Wednesday, May 4, 2011

Hope, Dreams and Generosity

Recently my heart swelled with gratitude for my friends and their kindness to one another. My long time friend, Joyce, who is my next crew person on Shatoosh, has been dreaming for some time in the hot desert sun of Arizona about someday getting herself another sailboat and spending time in the Sea of Cortez.

Thousands of miles away, my other buddy, Too Tall Tom, contemplates his move to Texas. He is saddled at the moment with Too Many Boats. This prevailing predicament befalls him often, as he is quite the tinkerer. Rather than sitting on some bar stool, he finds all sorts of boat projects, carefully restoring them and re-selling them. His dilemma is, "how can I drive 3 boats to Texas, without going crazy?" The boat in question is a sweet Vagabond 17 that he has brought back to  life and she is just waiting for the wind to blow into her sails and give her perpetual life. Her name, most appropriately, is Zephyr.

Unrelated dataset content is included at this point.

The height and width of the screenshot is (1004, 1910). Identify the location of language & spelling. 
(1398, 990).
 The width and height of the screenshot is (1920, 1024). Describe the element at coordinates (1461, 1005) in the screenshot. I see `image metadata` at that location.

Out of the blue, comes an email from Too Tall Tom. He has decided that he is going to give Zephyr to Joyce, a person he barely knows. I reply, "you couldn't give it to a more deserving person." Too Tall asks me to call Joyce and see if she would receive the gift. A few days pass before I can speak with Joyce, but upon hearing the news, Joyce breaks down in tears. God has heard her prayer and Too Tall had heard his marching orders. Together they meet in the California desert to transfer the boat and trailer to Joyce's truck.

The night before Joyce stays at the Vagabond Inn

Too Tall recounts,"We met halfway between our homes, in Barstow, CA, and I gave Joyce the pink slips

and she gave me a pretty Indian carved turtle and a flat rock from her ranch, and a nice clay pot with corn meal for the turtle to eat. I had asked for a power token to balance the deal."

Joyce and Zephyr back home in Arizona

Joyce, already making plans for her first trip.

Too Tall, "Someone once said, you don't really own something until you give it away. Well, I don't know about that, but I feel good about giving Joyce some Joy."